KEMAL ÇELİK (Antalya) - Bence biraz dinleyelim, rapor zaten elimizde var.

ÜNAL DEMİRTAŞ (Zonguldak) - Ben bitireceğim, ben bitireceğim.

NEVZAT ŞATIROĞLU (İstanbul) - Kaç sensör? 1 sensördü değil mi? Sadece 1 sensör mü var?

ÜNAL DEMİRTAŞ (Zonguldak) - 1 sensördü kazanın olduğu sensör.

NEVZAT ŞATIROĞLU (İstanbul) - O zaman kaç sensör var?

DENİZ YAVUZYILMAZ (Zonguldak) - Fark etmez, bir tanesinde yüksek çıksa zaten...

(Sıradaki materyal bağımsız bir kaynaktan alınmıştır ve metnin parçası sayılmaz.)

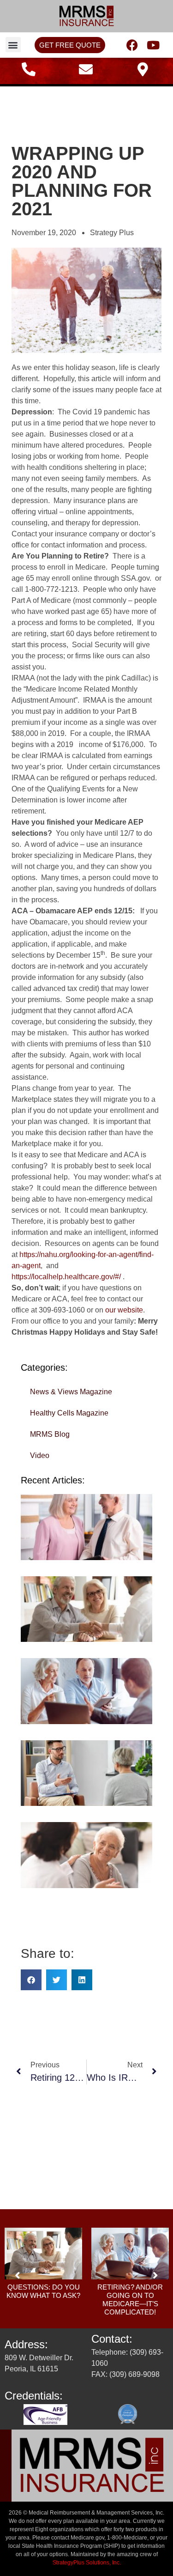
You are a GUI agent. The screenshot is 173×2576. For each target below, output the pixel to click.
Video (39, 1455)
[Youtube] (153, 45)
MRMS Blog (50, 1434)
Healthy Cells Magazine (69, 1413)
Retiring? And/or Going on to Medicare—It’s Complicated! (130, 2299)
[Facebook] (132, 45)
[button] (13, 44)
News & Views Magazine (71, 1392)
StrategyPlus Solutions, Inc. (87, 2562)
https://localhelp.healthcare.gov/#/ (66, 1277)
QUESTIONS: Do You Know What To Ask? (43, 2291)
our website (124, 1310)
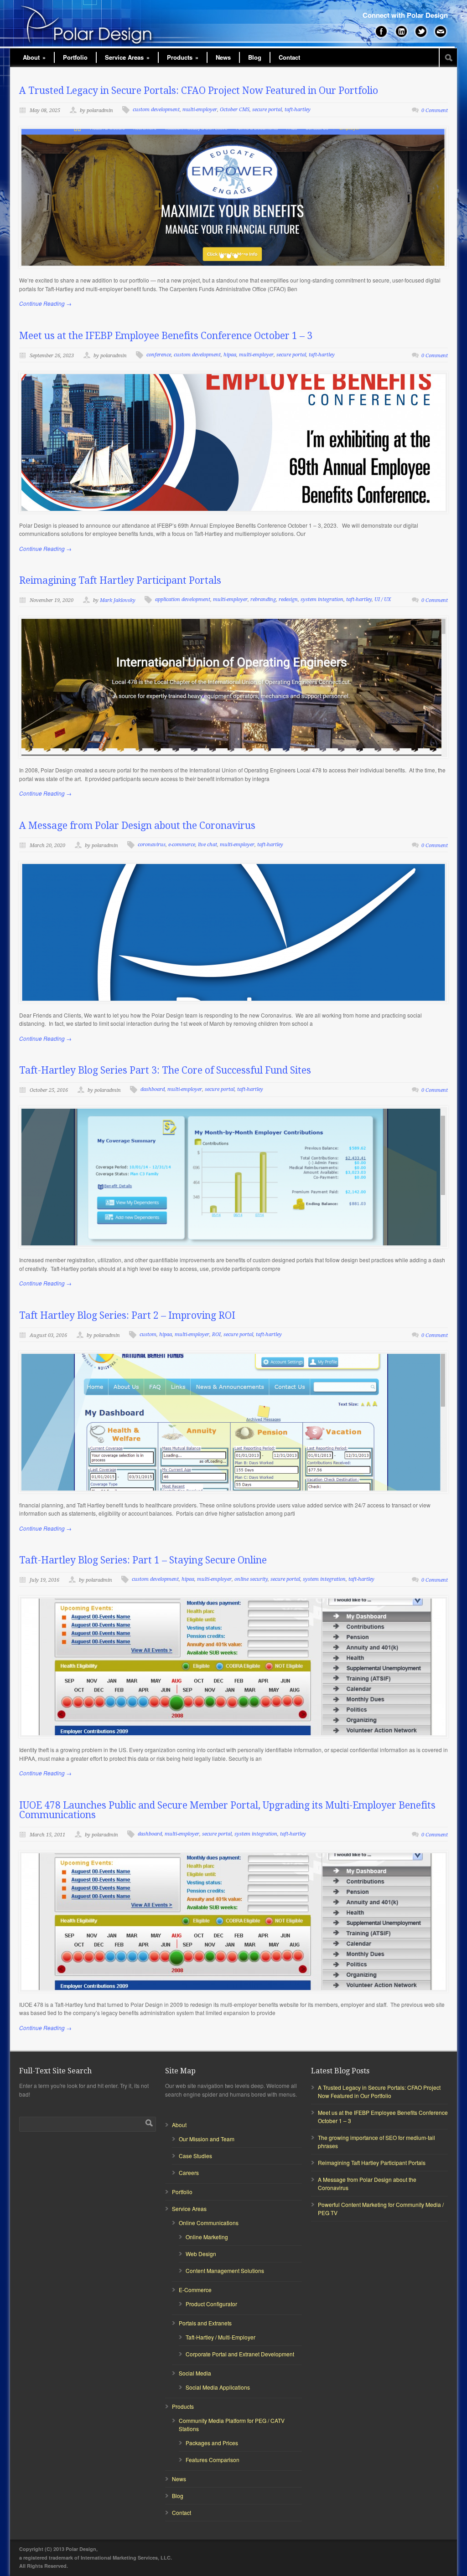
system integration (322, 599)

ÜNAL DEMİRTAŞ (Zonguldak) - Kapatılması lazım, mevzuat böyle çünkü. Yani 5'in üzerine çıkmış, patlama derecesi... Ve patlama olmamış, bakın, Allah korumuş, o tarihteki o vardiyadaki işçilerimizi Allah korumuş, patlama olmamış çünkü patlamanın olabilmesi için Sayın Vekilim, metan gazının aynı zamanda elektrikle buluşması gerekiyor. Bir kıvılcım çıkmamış.

NEVZAT ŞATIROĞLU (İstanbul) - Sadece elektrik değil...

DENİZ YAVUZYILMAZ (Zonguldak) - 250 derece ısıya ihtiyaç var.

ÜNAL DEMİRTAŞ (Zonguldak) - Bakın, az önce işçilerin acılı ailelerinin sözlerini okudum Allah korumuş, o vardiyadaki o saatte çalışan işçilerimizi Allah korumuş. Yani böyle bu kadar çok yükseğe çıktığı hâlde, 5'in bile üzerine çıktığı hâlde -ki bilirkişi tespit etmiş bunu- bu ocaktaki çalışmalar niye durdurulmamış? Niye durdurulmamış yani bunun açığa çıkması lazım.

DENİZ YAVUZYILMAZ (Zonguldak) - Sayın Vekilim, Enerji Bakanlığı, Çalışma ve Sosyal Güvenlik Bakanlığı müfettişleri 5'in üzerine çıktığını yaptığı denetimde görmüyorlar mı? Görüyorlar ama ona rağmen hiçbir tedbir aldırmıyorlar.

ÜNAL DEMİRTAŞ (Zonguldak) - Bakın, arkadaşlar, şimdi ben buradan tekrar uyarımı yapıyorum: Diğer müesseselerde eğer havalandırma sistemleri yenilenmediyse -işte az önce ifade ettiği gibi- emiş ve itiş güçlü sistem yenilenmediyse diğer 4 ocakta büyük bir maden faciası yaşanılması kaçınılmaz. Orada Karadon Müessese Müdürümüz duruyor; iki gün sonra Karadon'da da yeni bir kaza olursa şaşırmayalım, bunun için ne gibi yatırımlar yapılacak? Yapılmadıysa, eğer kaynak ayrılmadıysa Enerji Bakanlığı tarafından, beraberce talep edelim biz bunu, yaptırtalım bir an evvel, ihale süreçlerini hızlandıralım. "21/b" vardı, birçok ihale öyle oluyor, 5'li çetelere verince öyle oluyor, hemen hızlı bir şekilde yapılıyor. O ihale yöntemiyle yapalım bunu çünkü can yanıyor arkadaşlar, can, can...

İLYAS ŞEKER (Kocaeli) - "Siyasetüstü" demiştiniz ama hep siyaset yapıyorsunuz.

BAŞKAN TANER YILDIZ - Arkadaşlar, teşekkür ediyoruz.

ÜNAL DEMİRTAŞ (Zonguldak) - Çok teşekkür ederim, sağ olun Sayın Başkanım.